Insisto que a nossa visão deve ser a de unificar e não fragmentar. Olhar o todo e não as partes. Não ver as diferenças para não criar divisões. O próprio sistema monástico no Zen dá exatamente as mesmas roupas para monges e monjas. Raspamos a cabeça da mesma forma e, olhados a uma certa distância, sentados no zendō, fazendo uma cerimônia, você não sabe mais quem é o quê, se temos homens, mulheres, qual é a cor dos seus cabelos. Nada mais vemos, e isso é uma lição sobre a unidade, em oposição à distinção, à fragmentação, à separação.
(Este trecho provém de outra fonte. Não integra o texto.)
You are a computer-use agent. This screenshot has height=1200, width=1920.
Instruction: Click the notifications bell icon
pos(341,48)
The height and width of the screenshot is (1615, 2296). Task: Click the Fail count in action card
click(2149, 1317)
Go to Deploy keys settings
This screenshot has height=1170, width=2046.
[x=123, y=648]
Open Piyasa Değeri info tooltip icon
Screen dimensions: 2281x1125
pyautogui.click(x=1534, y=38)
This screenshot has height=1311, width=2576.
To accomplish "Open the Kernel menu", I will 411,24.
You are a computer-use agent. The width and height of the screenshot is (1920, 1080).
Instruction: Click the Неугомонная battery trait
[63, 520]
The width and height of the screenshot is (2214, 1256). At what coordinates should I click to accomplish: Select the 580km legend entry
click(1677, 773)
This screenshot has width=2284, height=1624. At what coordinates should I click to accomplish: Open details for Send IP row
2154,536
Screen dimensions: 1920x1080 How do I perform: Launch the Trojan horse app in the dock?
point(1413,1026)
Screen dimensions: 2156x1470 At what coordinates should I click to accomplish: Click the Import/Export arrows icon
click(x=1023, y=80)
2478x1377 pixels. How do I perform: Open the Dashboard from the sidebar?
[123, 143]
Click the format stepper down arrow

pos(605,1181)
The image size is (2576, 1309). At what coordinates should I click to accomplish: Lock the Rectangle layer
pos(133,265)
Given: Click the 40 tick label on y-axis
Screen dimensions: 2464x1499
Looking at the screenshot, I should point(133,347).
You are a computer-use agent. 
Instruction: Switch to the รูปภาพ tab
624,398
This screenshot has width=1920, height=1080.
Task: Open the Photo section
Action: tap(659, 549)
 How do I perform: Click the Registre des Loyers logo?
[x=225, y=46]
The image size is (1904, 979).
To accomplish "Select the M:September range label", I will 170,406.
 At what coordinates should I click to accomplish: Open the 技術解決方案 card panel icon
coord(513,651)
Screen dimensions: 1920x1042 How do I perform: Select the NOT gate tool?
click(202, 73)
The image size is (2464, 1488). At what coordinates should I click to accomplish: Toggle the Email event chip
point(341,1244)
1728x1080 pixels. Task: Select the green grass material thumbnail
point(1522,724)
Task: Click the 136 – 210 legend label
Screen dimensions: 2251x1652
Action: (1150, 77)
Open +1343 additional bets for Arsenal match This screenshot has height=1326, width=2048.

Que nossa prática nos leve a perceber: tudo é um! Nós somos um com todo o Universo. Nós nos sentamos aqui e agora em zazen com todos os seres, inter sendo com todos eles. Não somos diversos, somos iguais em nossa natureza búdica, em nossa capacidade de poder vir a despertar. Podemos usar as ferramentas de distinguir, separar, colocar em prateleiras, como fazemos com os livros: distingui-los por assunto, para mais facilmente procurar na biblioteca. Mas sentados em zazen como praticantes zen-budistas olhamos toda a sabedoria como uma só.
Apaguemos em nossa mente toda distinção, toda separação e, desta forma, podemos acolher a todos – sem pensar: direita, esquerda, em cima, embaixo, preto, branco, certo, errado – com a visão do uno dentro de nós.
Teishô Matinal proferido por Meihô Genshô Sensei, Junho-julho/2021.